## Begin
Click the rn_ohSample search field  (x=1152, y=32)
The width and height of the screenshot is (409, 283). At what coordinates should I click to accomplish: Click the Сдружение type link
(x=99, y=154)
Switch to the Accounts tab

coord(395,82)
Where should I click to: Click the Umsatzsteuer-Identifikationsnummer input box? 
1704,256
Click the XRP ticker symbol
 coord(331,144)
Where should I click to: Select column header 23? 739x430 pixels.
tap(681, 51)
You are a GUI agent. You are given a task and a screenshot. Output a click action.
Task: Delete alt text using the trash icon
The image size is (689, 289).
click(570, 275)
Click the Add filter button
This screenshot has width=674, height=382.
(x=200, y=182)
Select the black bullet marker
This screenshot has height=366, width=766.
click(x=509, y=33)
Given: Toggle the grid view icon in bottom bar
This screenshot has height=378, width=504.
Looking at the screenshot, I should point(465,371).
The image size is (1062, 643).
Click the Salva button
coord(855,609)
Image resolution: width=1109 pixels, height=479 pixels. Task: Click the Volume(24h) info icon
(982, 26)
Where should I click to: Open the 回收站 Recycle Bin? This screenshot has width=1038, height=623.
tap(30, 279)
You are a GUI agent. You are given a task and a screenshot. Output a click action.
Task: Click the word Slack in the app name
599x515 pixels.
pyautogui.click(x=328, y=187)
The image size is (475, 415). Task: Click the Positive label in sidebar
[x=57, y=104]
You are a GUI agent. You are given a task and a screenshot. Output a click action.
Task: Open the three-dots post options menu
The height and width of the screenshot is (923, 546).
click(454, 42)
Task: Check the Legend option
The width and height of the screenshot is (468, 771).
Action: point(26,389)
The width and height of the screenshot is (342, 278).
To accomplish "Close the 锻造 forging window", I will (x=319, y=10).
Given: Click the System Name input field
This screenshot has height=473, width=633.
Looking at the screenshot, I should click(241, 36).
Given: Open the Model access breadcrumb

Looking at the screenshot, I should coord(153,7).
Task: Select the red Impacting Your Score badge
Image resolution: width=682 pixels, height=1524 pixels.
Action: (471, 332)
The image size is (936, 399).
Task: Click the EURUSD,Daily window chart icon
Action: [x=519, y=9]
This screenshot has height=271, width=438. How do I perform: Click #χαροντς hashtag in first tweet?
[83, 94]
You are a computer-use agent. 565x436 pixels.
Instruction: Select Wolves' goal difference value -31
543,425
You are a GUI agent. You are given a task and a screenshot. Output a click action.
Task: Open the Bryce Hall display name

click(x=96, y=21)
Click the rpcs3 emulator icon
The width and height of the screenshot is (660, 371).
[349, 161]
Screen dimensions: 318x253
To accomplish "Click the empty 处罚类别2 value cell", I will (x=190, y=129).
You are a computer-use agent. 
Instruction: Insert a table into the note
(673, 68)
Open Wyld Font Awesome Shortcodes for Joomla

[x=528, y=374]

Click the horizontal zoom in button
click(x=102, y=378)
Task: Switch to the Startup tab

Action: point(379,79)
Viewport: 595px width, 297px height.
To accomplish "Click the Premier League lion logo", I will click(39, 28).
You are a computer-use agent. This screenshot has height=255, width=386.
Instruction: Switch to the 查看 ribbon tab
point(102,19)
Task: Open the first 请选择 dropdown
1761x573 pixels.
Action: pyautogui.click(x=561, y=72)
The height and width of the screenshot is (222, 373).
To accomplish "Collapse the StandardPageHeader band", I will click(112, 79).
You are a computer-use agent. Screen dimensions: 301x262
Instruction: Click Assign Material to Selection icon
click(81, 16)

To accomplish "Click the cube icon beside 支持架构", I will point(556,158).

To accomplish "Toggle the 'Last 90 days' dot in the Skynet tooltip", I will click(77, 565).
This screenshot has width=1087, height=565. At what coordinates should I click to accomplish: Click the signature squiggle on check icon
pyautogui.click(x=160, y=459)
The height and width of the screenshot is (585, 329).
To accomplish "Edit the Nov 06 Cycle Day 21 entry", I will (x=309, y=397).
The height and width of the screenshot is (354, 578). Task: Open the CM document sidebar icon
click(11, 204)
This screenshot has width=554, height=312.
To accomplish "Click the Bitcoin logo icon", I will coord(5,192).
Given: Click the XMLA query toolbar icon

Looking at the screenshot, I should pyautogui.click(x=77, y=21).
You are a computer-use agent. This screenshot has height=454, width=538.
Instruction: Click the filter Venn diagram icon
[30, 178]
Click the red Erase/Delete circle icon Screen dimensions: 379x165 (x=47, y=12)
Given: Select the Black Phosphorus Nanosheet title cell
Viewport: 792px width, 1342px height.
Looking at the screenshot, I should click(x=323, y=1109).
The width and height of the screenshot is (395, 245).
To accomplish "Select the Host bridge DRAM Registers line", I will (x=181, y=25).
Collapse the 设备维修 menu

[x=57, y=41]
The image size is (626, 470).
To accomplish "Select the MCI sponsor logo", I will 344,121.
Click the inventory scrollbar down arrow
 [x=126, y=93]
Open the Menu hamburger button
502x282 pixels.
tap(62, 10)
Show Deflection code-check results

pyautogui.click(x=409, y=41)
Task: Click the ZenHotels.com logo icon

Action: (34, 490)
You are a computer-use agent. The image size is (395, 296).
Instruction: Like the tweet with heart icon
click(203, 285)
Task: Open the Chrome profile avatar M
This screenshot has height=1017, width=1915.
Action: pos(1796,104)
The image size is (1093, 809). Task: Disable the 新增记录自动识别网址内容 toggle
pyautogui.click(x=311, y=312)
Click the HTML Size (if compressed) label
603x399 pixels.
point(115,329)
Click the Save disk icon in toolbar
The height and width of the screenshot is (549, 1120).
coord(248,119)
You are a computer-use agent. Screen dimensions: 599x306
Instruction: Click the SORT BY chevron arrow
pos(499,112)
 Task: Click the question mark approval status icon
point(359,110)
## End
Job -> Return the entries above from the line with "The image size is (475, 415)." up to and including the line with "[x=57, y=104]", copying each line without any change.

Reply ->
The image size is (475, 415). Task: Click the Positive label in sidebar
[x=57, y=104]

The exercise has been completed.